Can you update these entries so that each "The image size is" becomes "The screenshot size is", with nothing else changed?
## begin EXTRACTED RECORDS
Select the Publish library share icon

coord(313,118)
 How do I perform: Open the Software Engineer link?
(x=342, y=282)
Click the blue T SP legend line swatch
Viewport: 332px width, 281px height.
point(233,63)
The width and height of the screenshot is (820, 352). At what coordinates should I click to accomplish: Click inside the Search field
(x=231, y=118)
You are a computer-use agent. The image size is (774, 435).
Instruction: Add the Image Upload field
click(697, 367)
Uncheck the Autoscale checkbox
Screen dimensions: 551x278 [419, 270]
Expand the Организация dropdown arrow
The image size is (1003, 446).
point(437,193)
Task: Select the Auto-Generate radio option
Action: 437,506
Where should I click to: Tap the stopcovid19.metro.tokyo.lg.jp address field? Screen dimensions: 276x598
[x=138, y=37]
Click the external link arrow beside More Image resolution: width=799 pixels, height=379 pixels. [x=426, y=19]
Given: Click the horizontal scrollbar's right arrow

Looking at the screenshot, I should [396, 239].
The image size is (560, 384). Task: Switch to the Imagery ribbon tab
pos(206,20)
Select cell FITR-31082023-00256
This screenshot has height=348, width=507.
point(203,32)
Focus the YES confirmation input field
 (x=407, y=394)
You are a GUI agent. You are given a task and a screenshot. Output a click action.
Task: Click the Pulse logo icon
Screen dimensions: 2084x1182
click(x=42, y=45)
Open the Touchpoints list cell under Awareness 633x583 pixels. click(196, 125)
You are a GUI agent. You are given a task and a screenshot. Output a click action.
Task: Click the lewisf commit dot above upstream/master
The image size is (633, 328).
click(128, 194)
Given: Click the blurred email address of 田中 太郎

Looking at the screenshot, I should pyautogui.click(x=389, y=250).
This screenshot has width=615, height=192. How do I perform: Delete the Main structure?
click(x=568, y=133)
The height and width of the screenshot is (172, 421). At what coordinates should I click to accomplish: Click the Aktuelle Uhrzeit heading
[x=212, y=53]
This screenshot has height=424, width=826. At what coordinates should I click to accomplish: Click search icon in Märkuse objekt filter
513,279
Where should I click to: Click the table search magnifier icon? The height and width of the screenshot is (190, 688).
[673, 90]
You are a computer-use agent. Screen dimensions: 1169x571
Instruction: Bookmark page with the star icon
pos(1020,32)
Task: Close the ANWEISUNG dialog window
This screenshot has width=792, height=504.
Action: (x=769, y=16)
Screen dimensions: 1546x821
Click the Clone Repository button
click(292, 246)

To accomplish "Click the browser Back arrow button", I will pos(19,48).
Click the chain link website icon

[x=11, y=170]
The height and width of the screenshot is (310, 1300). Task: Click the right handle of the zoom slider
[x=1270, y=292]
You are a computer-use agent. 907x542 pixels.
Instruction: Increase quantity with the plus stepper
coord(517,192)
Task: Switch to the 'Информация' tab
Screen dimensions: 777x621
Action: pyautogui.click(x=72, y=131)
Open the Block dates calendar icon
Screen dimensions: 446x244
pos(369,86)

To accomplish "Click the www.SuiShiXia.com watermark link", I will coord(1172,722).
## end EXTRACTED RECORDS
# SOLUTION TO THIS EXERCISE:
Select the Publish library share icon

coord(313,118)
 How do I perform: Open the Software Engineer link?
(x=342, y=282)
Click the blue T SP legend line swatch
Viewport: 332px width, 281px height.
point(233,63)
The width and height of the screenshot is (820, 352). At what coordinates should I click to accomplish: Click inside the Search field
(x=231, y=118)
You are a computer-use agent. The screenshot size is (774, 435).
Instruction: Add the Image Upload field
click(697, 367)
Uncheck the Autoscale checkbox
Screen dimensions: 551x278 [419, 270]
Expand the Организация dropdown arrow
The screenshot size is (1003, 446).
point(437,193)
Task: Select the Auto-Generate radio option
Action: 437,506
Where should I click to: Tap the stopcovid19.metro.tokyo.lg.jp address field? Screen dimensions: 276x598
[x=138, y=37]
Click the external link arrow beside More Image resolution: width=799 pixels, height=379 pixels. [x=426, y=19]
Given: Click the horizontal scrollbar's right arrow

Looking at the screenshot, I should [396, 239].
The screenshot size is (560, 384). Task: Switch to the Imagery ribbon tab
pos(206,20)
Select cell FITR-31082023-00256
This screenshot has height=348, width=507.
point(203,32)
Focus the YES confirmation input field
 (x=407, y=394)
You are a GUI agent. You are given a task and a screenshot. Output a click action.
Task: Click the Pulse logo icon
Screen dimensions: 2084x1182
click(x=42, y=45)
Open the Touchpoints list cell under Awareness 633x583 pixels. click(196, 125)
You are a GUI agent. You are given a task and a screenshot. Output a click action.
Task: Click the lewisf commit dot above upstream/master
The screenshot size is (633, 328).
click(128, 194)
Given: Click the blurred email address of 田中 太郎

Looking at the screenshot, I should pyautogui.click(x=389, y=250).
This screenshot has width=615, height=192. How do I perform: Delete the Main structure?
click(x=568, y=133)
The height and width of the screenshot is (172, 421). At what coordinates should I click to accomplish: Click the Aktuelle Uhrzeit heading
[x=212, y=53]
This screenshot has height=424, width=826. At what coordinates should I click to accomplish: Click search icon in Märkuse objekt filter
513,279
Where should I click to: Click the table search magnifier icon? The height and width of the screenshot is (190, 688).
[673, 90]
You are a computer-use agent. Screen dimensions: 1169x571
Instruction: Bookmark page with the star icon
pos(1020,32)
Task: Close the ANWEISUNG dialog window
This screenshot has width=792, height=504.
Action: (x=769, y=16)
Screen dimensions: 1546x821
Click the Clone Repository button
click(292, 246)

To accomplish "Click the browser Back arrow button", I will pos(19,48).
Click the chain link website icon

[x=11, y=170]
The height and width of the screenshot is (310, 1300). Task: Click the right handle of the zoom slider
[x=1270, y=292]
You are a computer-use agent. 907x542 pixels.
Instruction: Increase quantity with the plus stepper
coord(517,192)
Task: Switch to the 'Информация' tab
Screen dimensions: 777x621
Action: pyautogui.click(x=72, y=131)
Open the Block dates calendar icon
Screen dimensions: 446x244
pos(369,86)

To accomplish "Click the www.SuiShiXia.com watermark link", I will coord(1172,722).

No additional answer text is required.